Myelodysplastic syndrome (MDS) is a bone marrow failure disorder characterized by intractable cytopenia and dysplastic hematological changes. MDS has a varied clinical course, with some patients remaining asymptomatic with mild cytopenia for a long time, while others show progressive leukemia a short time after the diagnosis. Allogeneic hematopoietic cell transplantation is considered the only curative treatment.

A research group led by Assistant Professor Takaaki Konuma in the Department of Hematology/Oncology, the Hospital of the Institute of Medical Science, the University of Tokyo (IMSUT Hospital) has demonstrated a graft-versus-tumor (GVT) effect of a previously unknown/novel allogeneic hematopoietic cell transplantation in MDS patients. In addition, they succeeded in identifying a category of patients for whom the GVT effect was identified. These results used data from 3119 MDS patients aged 16 to 70 who are registered at the Japanese Data Center for Hematopoietic Cell Transplantation (JDCHCT).

These results were published online in Clinical Cancer Research, a journal of the American Association for Cancer Research on September 7.

Graft-versus-tumor effect associated with limited chronic GVHD alone improved survival in high-risk MDS

According to Assistant Professor Konuma, the research group retrospectively evaluated the impact of acute and chronic graft-versus-host disease (GVHD) on transplant outcomes for a large cohort of adult patients with a low-risk (n = 1193) or high-risk (n = 1926) of myelodysplastic syndrome (MDS).

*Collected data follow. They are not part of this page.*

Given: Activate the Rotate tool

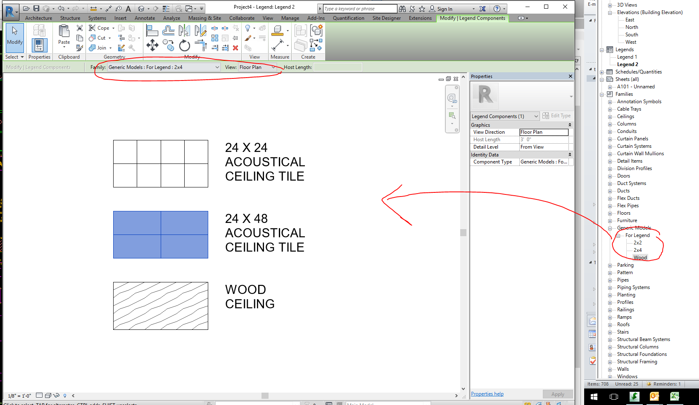Looking at the screenshot, I should (x=185, y=45).
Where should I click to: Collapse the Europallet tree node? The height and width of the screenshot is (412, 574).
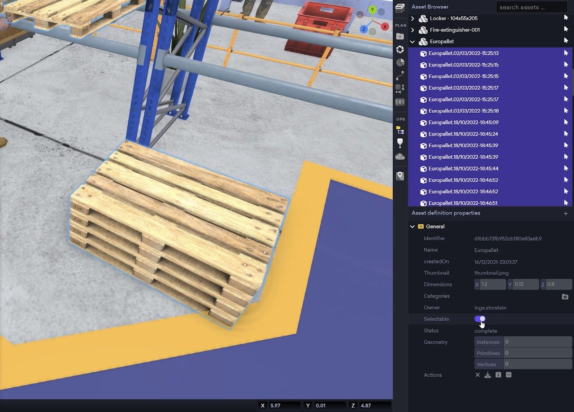pos(413,42)
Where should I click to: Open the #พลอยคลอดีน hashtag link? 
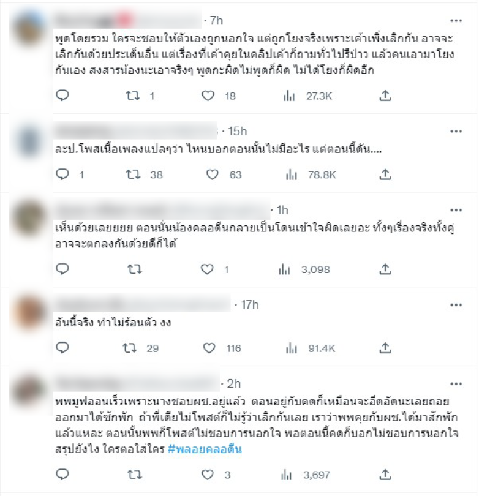[x=205, y=449]
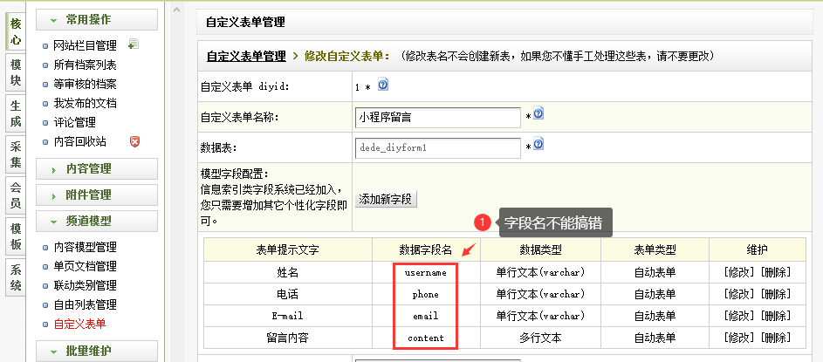Click the 数据表 dede_diyform1 input field
This screenshot has width=823, height=362.
click(x=437, y=147)
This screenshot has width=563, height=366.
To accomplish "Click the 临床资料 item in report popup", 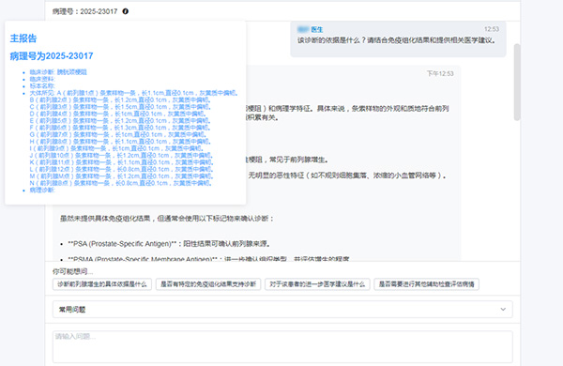I will tap(42, 79).
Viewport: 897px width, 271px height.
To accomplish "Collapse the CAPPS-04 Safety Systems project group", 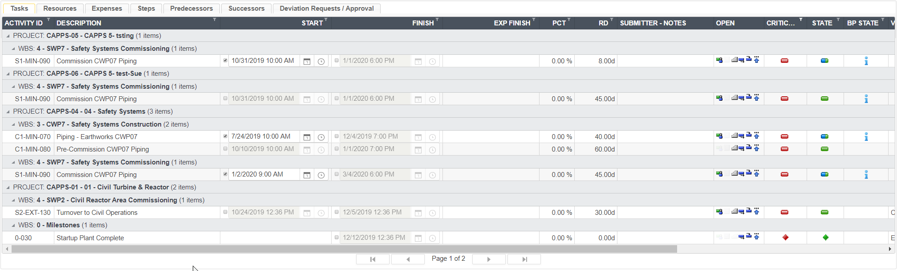I will 8,111.
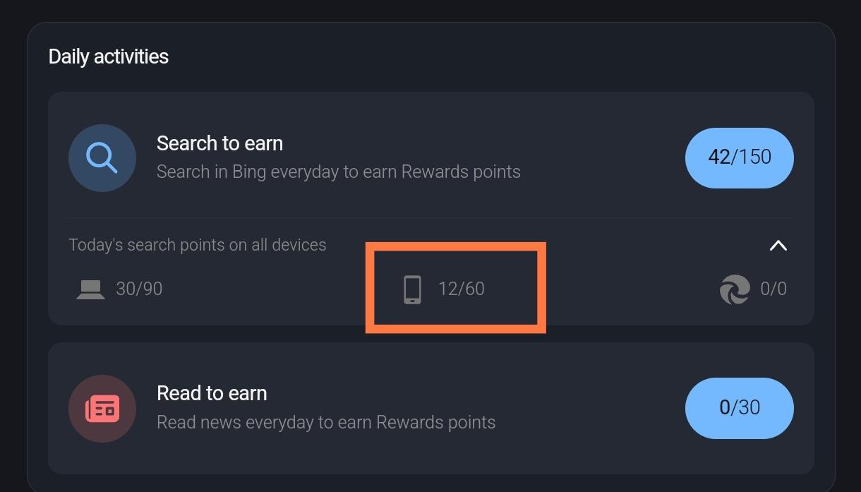
Task: Click the 0/30 Read to earn counter
Action: (x=739, y=408)
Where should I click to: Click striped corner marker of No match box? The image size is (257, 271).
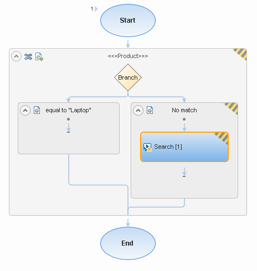pyautogui.click(x=231, y=108)
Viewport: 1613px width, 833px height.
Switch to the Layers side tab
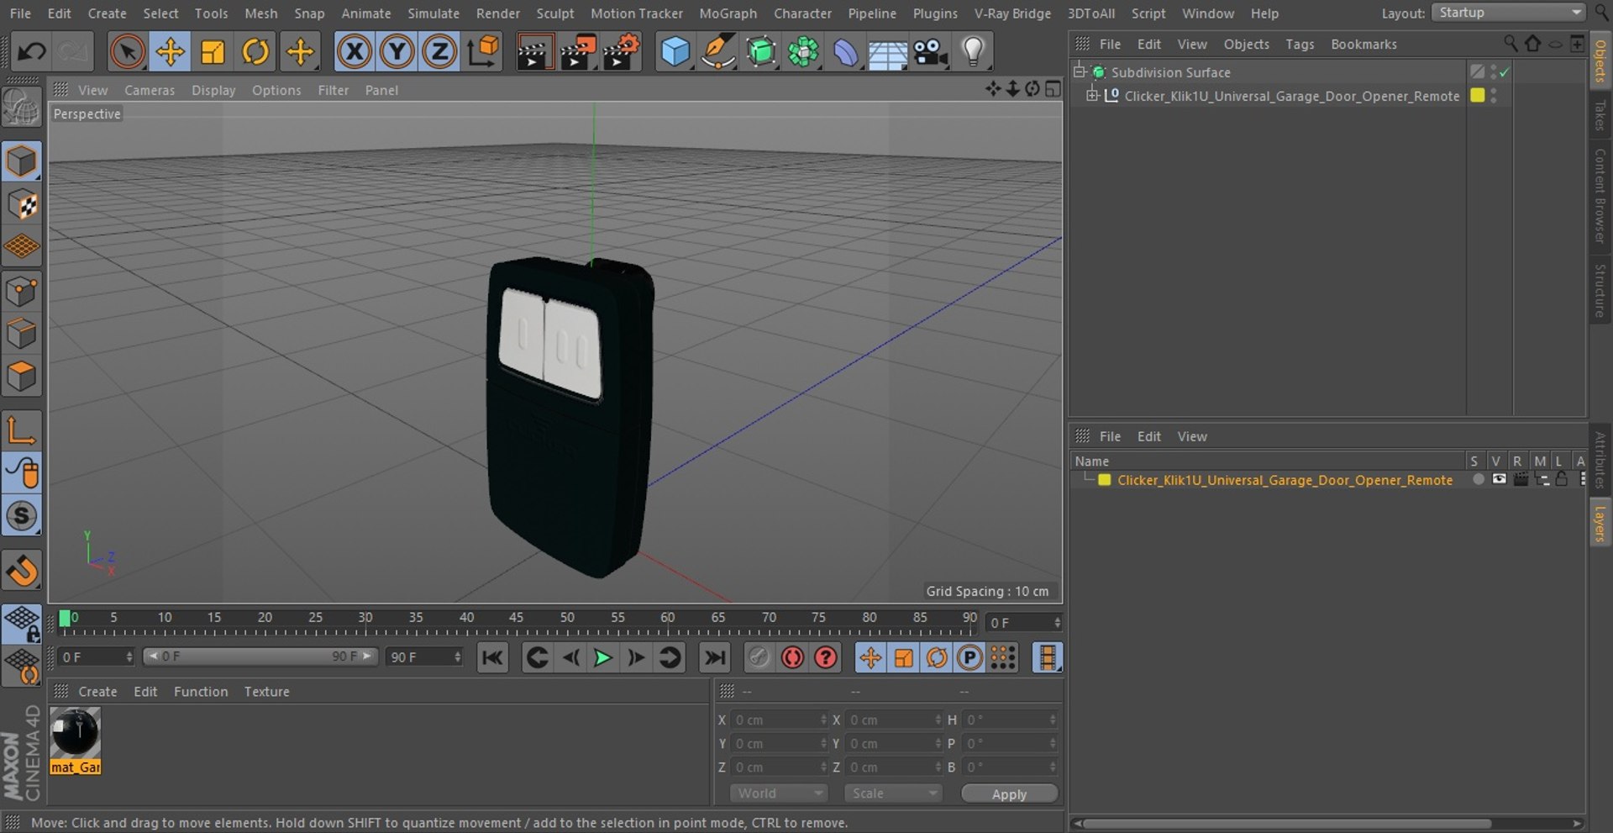[x=1600, y=523]
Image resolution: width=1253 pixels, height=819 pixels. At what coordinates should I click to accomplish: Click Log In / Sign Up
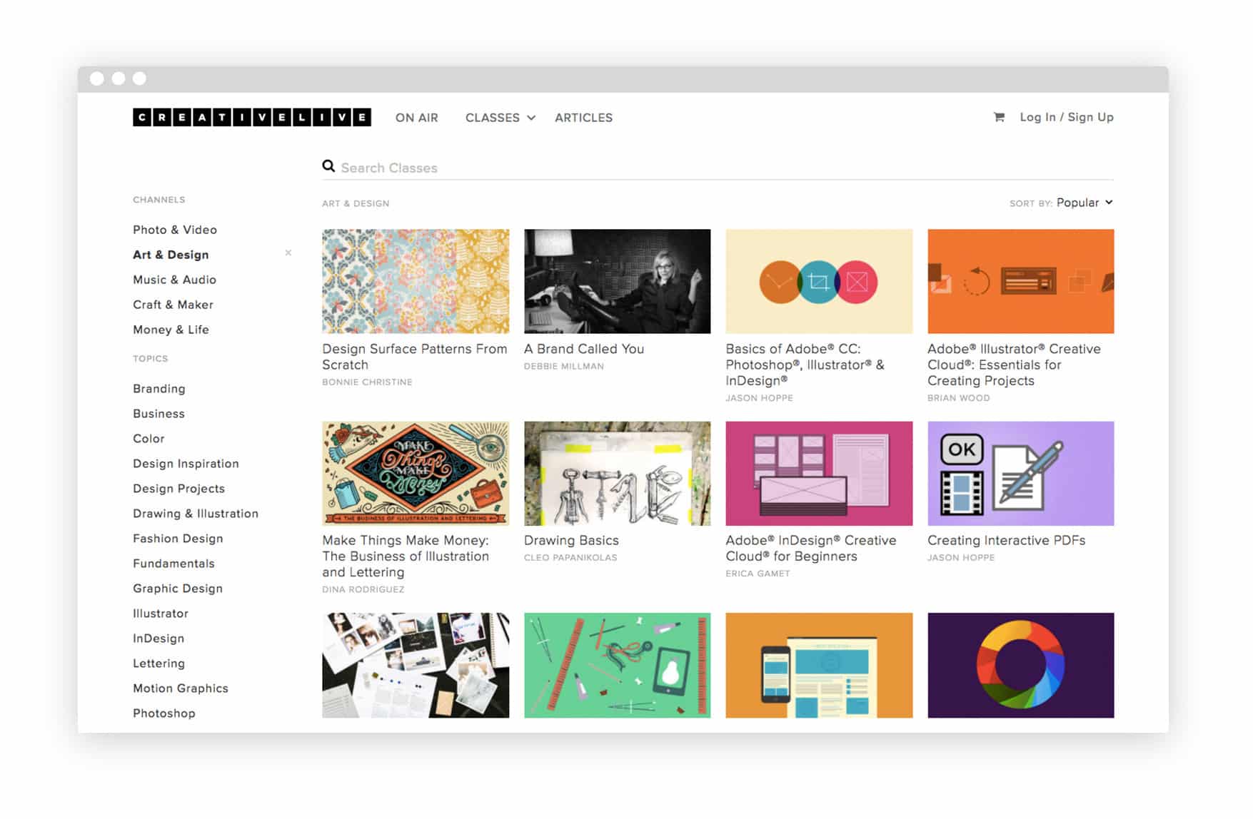click(x=1066, y=117)
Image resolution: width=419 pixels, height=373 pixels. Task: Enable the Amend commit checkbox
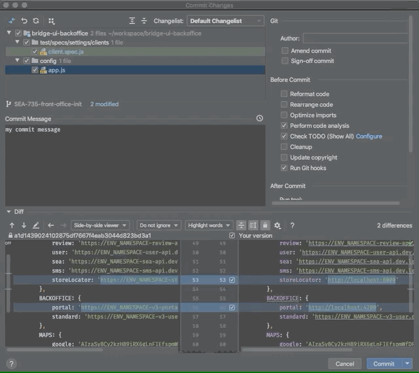pos(284,50)
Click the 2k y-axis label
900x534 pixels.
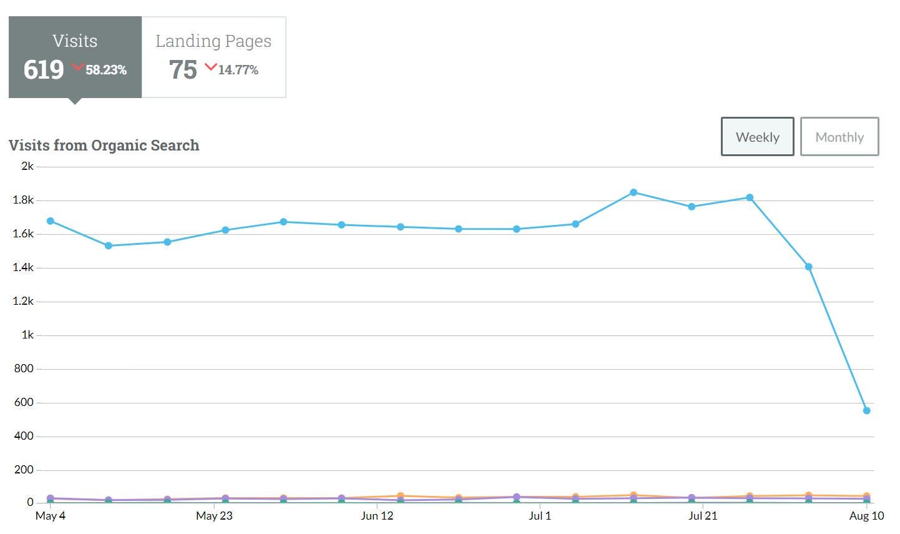(27, 166)
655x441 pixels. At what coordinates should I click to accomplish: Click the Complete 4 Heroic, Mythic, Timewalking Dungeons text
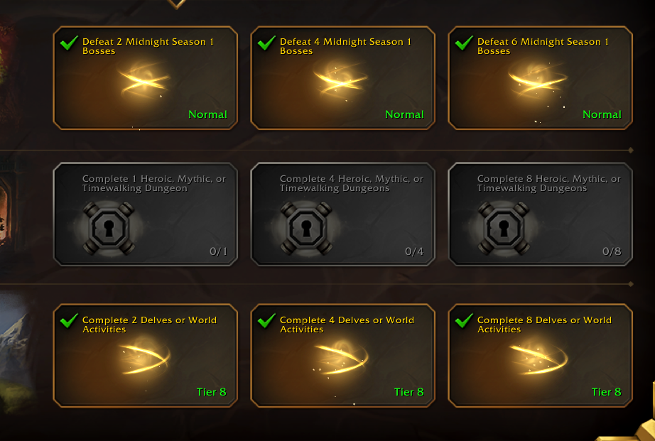coord(352,183)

Their study demonstrated that for patients with a low-risk of MDS, acute and chronic GVHD at any grade or severity did not improve overall mortality, relapse, or non-relapse mortality (NRM). For patients with a high-risk of MDS, the favorable effect of limited chronic GVHD on disease relapse was associated with a decrease in overall mortality; however, the favorable effects of grade III-IV acute GVHD, or extensive chronic GVHD on disease relapse were offset by increased NRM.